Rewrite the listing below with "arrow" replaced by "connector", leaving every other part as it is.

══ RECORDS FOR THE TASK

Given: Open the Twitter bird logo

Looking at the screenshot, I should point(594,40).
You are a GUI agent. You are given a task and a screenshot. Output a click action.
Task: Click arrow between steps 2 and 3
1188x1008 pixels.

════

* _ANSWER TO THE TASK_:
Given: Open the Twitter bird logo

Looking at the screenshot, I should point(594,40).
You are a GUI agent. You are given a task and a screenshot. Output a click action.
Task: Click connector between steps 2 and 3
1188x1008 pixels.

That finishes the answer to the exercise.